> Requirement: Reproduce exactly the entries from the "Task: Click the date 1/24/2022 in the taskbar" line to the end. Skip all pictures.

══ Supplied records

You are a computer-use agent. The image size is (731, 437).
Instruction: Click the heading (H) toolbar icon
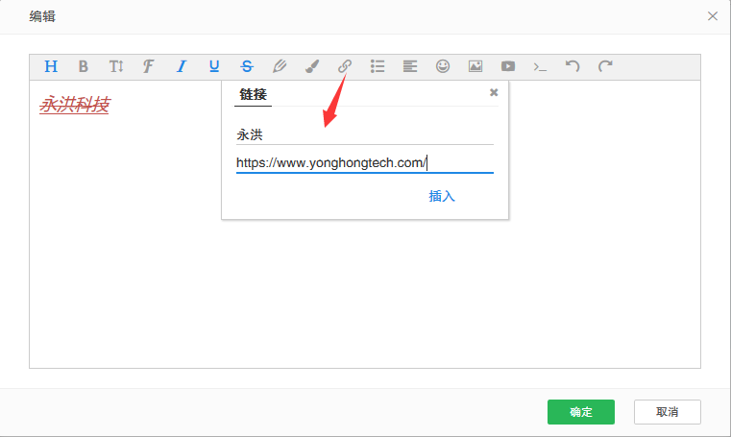51,66
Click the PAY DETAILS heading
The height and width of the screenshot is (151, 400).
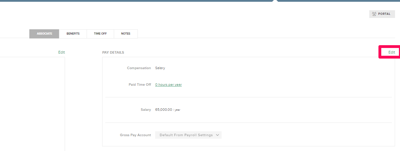[x=113, y=53]
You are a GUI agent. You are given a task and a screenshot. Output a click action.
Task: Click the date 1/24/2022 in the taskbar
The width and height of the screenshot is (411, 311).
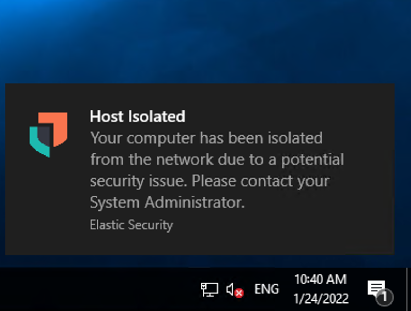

════

> Expected output:
Task: Click the date 1/24/2022 in the taskbar
The width and height of the screenshot is (411, 311).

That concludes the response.